4 It is difficult to trace the particular sermons by Wadsworth that Dickinson may have known, but she likely heard him preach in 1855, after which she was given copies of his sermons by friends and family, and received at least two visits from him, the first in 1860. Throughout her life, he remained on her mind: in 1877 she offered to lend a friend one of his sermons, and after Wadsworth’s death in 1882, a mutual friend sent her a posthumous collection of his sermons (Habegger 330–33, 420, 574; Lease 9; Reynolds 169).

5 Habegger dismisses the theory of medical trouble, while giving emotional explanations some consideration; yet he finds no single proposed cause to be sufficiently persuasive. Ultimately he refuses to speculate with precision on the cause of the “terror” (435–41).

6 See Douglas (128, 135–36); Lundin (11–14); Welters (139–40).

7 On Dickinson’s avoidance of sin as a subject for poetry, see Barnstone (59) and Eberwein (72, 78). Freedman sees Dickinson as taking a tacitly ironic view of the “Puritan preoccupation with sin” (24).

8 Throughout, I follow R.W. Franklin’s dating. For Dickinson’s annual poetic output, see Franklin’s Reading Edition, Appendix 1 (637–38).

9 Parsons develops the idea of Augustine’s “mystical process”— a way of placing a mystical episode in relation to “the course of a religious life and in the cultivation of various dispositions, capacities, virtues, and levels of consciousness” (8).

10 Dickinson was no stranger to gothic fiction or the sensationalized pulp crime narratives of the popular press, as David Reynolds and Daneen Wardrop point out.

11 As Scott MacDonald explains, Augustine’s decision to seek God by turning “inward, using the eye of his own rational soul” (22), culminated in an “intellectual vision” that gave him “a glimpse of God’s inmost nature” (3) as “true being” (vere esse) (31), characterized by “incorporeal reality” (25). This Augustinian model of a direct, intuitive vision of God came to underlie expectations for “conscious conversion” (Ahlstrom 60).
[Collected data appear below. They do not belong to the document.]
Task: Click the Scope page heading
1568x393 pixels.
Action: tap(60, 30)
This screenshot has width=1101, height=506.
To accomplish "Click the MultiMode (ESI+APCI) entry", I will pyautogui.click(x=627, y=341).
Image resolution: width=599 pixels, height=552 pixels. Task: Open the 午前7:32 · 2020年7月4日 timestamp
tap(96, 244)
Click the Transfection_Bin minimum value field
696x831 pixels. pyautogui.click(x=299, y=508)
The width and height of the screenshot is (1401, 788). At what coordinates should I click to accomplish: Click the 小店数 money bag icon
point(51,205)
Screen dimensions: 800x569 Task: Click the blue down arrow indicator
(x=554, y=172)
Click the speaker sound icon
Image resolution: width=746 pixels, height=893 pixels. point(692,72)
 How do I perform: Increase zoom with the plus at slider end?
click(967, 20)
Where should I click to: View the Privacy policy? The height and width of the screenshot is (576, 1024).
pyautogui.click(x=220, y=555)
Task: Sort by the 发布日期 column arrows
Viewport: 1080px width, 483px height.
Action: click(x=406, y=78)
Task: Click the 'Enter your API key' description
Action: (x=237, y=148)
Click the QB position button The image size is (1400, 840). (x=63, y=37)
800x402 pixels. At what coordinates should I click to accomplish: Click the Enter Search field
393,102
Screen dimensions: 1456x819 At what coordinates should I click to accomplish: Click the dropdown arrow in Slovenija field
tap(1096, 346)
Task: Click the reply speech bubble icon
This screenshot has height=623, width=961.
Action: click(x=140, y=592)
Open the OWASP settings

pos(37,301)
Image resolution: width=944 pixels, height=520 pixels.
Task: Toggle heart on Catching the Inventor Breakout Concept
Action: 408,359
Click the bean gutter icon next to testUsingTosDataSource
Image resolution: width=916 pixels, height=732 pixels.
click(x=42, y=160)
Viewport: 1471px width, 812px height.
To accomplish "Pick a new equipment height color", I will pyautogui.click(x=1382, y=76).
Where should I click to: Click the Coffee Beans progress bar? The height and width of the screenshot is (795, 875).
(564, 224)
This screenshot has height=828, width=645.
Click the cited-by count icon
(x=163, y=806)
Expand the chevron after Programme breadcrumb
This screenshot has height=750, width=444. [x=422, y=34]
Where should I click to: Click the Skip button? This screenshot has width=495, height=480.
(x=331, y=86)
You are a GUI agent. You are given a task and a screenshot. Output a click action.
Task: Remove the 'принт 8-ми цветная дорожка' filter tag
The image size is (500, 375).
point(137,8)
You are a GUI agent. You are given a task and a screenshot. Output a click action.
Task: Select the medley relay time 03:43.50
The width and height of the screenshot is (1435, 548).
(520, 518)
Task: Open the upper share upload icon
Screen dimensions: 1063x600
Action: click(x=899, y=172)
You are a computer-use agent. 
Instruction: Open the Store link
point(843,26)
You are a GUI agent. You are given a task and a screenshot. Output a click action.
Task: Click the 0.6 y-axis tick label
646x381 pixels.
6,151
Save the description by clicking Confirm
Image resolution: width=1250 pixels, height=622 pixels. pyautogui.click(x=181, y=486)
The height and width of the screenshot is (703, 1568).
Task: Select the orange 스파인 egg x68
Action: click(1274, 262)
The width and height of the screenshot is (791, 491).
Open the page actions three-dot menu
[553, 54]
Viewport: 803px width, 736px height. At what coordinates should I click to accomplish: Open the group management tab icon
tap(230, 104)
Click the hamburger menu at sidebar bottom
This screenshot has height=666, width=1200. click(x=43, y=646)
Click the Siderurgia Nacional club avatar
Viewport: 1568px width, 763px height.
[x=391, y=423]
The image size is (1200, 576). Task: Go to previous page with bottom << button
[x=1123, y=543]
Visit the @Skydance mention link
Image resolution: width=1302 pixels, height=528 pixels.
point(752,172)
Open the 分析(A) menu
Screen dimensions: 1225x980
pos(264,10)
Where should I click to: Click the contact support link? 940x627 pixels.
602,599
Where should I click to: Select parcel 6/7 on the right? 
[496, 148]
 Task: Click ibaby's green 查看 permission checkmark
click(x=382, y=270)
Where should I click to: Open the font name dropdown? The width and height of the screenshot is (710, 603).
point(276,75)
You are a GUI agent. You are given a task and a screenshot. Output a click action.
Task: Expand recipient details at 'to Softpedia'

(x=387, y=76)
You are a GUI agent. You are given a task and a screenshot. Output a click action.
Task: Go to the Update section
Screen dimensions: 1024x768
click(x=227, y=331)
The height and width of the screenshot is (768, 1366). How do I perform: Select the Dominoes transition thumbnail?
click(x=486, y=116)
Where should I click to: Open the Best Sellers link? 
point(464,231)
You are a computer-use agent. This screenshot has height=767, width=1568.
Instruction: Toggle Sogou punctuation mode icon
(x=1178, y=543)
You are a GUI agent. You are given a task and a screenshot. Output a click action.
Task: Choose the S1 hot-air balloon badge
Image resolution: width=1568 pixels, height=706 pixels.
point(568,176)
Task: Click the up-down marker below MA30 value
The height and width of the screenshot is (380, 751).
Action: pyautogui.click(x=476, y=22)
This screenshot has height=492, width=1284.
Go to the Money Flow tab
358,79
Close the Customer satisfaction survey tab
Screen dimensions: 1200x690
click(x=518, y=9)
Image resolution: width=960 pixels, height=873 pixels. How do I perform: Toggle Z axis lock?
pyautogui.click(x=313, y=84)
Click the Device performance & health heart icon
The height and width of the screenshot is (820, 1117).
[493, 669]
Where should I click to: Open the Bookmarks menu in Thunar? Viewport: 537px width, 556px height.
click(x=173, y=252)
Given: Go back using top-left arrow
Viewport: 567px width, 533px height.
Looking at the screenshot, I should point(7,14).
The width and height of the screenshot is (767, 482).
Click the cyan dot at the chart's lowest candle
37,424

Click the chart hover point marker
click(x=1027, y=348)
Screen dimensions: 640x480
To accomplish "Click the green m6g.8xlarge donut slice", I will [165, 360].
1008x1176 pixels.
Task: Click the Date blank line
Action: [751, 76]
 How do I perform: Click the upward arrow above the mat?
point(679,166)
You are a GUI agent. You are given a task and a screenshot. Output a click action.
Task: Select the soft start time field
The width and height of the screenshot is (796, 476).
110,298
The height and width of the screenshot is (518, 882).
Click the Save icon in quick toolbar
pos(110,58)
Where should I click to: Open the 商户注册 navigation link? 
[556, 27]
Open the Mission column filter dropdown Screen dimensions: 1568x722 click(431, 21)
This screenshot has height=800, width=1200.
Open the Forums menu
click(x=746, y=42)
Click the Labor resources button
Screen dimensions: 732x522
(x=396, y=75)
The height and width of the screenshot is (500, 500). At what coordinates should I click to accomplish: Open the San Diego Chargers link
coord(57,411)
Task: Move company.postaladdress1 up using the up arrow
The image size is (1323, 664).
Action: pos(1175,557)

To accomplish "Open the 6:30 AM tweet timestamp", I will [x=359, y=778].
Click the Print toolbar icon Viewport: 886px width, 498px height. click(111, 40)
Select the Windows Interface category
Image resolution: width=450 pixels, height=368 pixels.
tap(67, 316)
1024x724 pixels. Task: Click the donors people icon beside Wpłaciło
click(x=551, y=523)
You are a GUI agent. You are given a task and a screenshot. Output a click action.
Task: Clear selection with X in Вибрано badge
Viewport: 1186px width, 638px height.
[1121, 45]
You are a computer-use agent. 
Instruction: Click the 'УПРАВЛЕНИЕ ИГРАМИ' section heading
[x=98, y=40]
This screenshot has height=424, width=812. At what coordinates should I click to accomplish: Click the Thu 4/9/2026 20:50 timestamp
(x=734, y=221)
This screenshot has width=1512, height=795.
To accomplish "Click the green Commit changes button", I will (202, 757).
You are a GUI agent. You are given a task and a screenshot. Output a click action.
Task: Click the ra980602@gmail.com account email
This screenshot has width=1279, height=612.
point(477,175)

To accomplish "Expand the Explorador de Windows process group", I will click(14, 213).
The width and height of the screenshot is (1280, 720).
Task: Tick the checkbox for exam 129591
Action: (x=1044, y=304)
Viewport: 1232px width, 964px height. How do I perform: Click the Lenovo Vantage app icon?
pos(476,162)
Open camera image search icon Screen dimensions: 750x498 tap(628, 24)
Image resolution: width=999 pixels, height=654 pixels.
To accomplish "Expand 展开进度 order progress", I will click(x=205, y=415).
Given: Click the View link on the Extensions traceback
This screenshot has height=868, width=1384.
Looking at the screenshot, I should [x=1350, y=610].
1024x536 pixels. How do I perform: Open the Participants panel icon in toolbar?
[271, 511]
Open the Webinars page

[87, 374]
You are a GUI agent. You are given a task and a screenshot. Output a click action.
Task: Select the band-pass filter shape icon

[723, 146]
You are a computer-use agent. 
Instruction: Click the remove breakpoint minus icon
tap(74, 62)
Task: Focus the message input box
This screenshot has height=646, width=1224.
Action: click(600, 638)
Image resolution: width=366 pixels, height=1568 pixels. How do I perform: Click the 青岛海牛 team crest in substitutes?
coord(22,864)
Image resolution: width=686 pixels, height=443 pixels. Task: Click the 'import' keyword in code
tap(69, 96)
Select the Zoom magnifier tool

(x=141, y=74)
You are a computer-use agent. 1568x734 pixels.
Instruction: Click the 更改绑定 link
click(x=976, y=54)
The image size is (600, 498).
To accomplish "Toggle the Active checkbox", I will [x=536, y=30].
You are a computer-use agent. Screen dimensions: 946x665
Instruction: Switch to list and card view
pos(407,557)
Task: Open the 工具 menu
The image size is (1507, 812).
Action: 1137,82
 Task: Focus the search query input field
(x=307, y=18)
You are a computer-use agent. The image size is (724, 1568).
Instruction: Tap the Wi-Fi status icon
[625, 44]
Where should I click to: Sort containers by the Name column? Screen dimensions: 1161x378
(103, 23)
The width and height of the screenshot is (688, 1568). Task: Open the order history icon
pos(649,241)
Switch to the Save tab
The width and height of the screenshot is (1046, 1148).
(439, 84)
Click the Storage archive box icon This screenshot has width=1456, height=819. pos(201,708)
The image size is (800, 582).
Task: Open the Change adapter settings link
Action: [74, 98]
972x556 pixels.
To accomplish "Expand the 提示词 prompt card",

12 I am grateful to James Doyle for pointing out this etymological pun. For an overview of Dickinson’s Latin education and its importance to her poetry, see Habegger (140–2).

13 See Fuss (32–33); Young (174).

14 See the Emily Dickinson Collection at the Houghton Library, Harvard University, Packet XXXVIII (Mixed Sets), including 11 poems, ca. 1871–72 (F1234D).

15 See D. Williams (199). Dickinson also uses metaphors about being “at sea” for trying times: see for instance L294 and L306 (Letters 2: 434, 441) both written while Dickinson was undergoing treatment for her eyes, and was forced to stay in Cambridge away from her home and family.

16 See the Emily Dickinson Collection at the Houghton Library, Harvard University, Packet XXXVIII (Mixed Sets) including 11 poems, ca. 1871–72 (F1234C).